▸ **Given passage**:
“Wait, we’re doing sausages enough? But we’ve already done hot dogs! And sandwiches! When will the madness end?”
~AFFotD’s Research Staffers
About once a year, the staff of America Fun Fact of the Day decide they want to take on a really ambitious project. Well, really, our editor-in-chief goes on a weird peyote trip and is like, “Man, what if we wrote about every kind of sandwich in America” or has the rest of us scour the internet for every goddamn regional hot dog or what have you, and when the boss man says, “Jump” we say, “Ugh, fine, can we have a few drinks first, at least?” And now that we’re nice and entrenched in 2016, we apparently are overdue for our latest unnecessarily ambitious article series—sausages! That’s right, we’re going to tell you about every fucking sausage, for the small, small price of “our sanity.”
Now, we are going to keep this list at least somewhat manageable by only sticking with sausages that were invented in America, or those that have a distinctive “American” version. That means Italian Sausage, while invented in Italy (really!? You don’t say!) still counts, because there’s an American variation of that sausage, but we can’t really go with chorizo, since the chorizo we eat tends to be either a Mexican or Spanish style. It also, thankfully, means we don’t have to write about vegetarian sausage, as the Germans invented that in 1916, possibly as a continuation of the World War I chemical warfare research that brought us mustard gas.
Also unfortunately (or fortunately?) we can’t include Scrapple, which some people consider a sausage, but which is technically a nightmare pudding that mushes together pork offal with corneal and buckwheat and forms it into a loaf. If we wanted to write an article of “America’s horrific attempts to mimic haggis” we might include Scrapple, but until then they don’t make the cut. Basically, we stuck with encased meats of a very specific type. We’re not going to go generic, so a specific kind of meat, in a sausage, on its own isn’t enough to make the list. That’s right, chicken sausage, get right the fuck out of here. Otherwise, we will follow these basic rules until our researchers get lazy and we don’t. But strap yourself in, as the next few weeks you’ll get to learn way more about dick-shaped food than you’d have any reason to know in a thousand lifetimes. Sausages!
American Sausage Series Part 1: Typical American Sausages
Before we go into detail describing some 25 or so different sausages while trying and failing to not make too many penis jokes (heh, sausage) let’s actually set a baseline for what a sausage really is. A sausage, quite basically, is ground meat, seasoned and encased in a skin—usually some form of intestine, but a synthetic skin isn’t a disqualification. That’s it. Encase some meat and spices (and, let’s be honest, all the salt) and you’re golden. Sausages are pretty magical, because everyone loves them (unless you’re a vegetarian, in which case get the hell out) to the point that those who gets grossed out at the mere thought of eating animal intestines immediately adds the caveat of “Well, it’s fine with sausages, but otherwise, gross.” Now, a food that meets that definition that will not make this list is the hot dog. We’d normally include them in the list, except that we’ve already done that shit to death. So you’ll have to make do with a hot dog-less sausage list.

▸ **Dataset content**:

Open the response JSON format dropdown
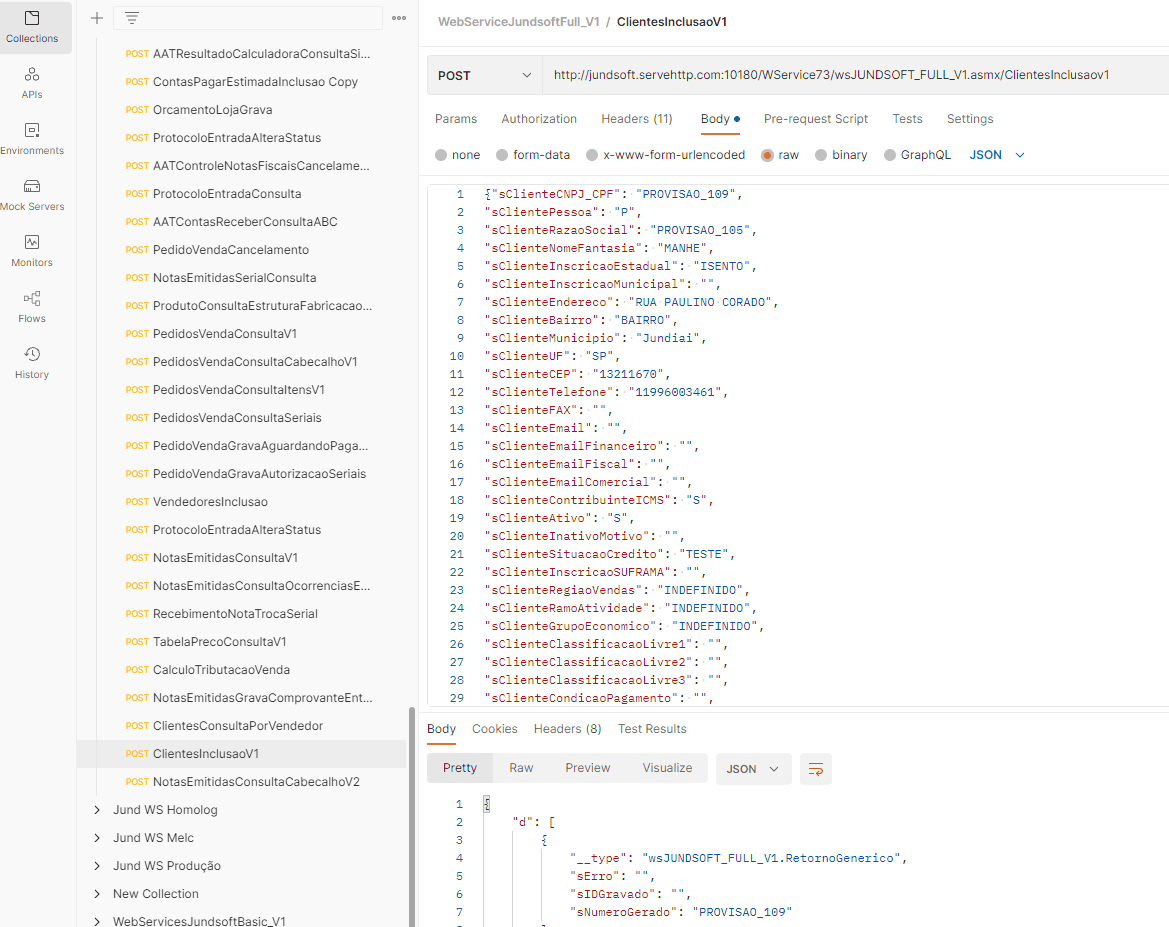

▸ **Goal**:
Answer these from the sausage article:
1. What year does the staff say they are now settled into?
2. Who invented vegetarian sausage, and in what year?
3. What is a sausage's skin usually made of?
You won't need the data to finish this.

▸ **Complete response**:
1. 2016
2. The Germans, in 1916
3. Some form of intestine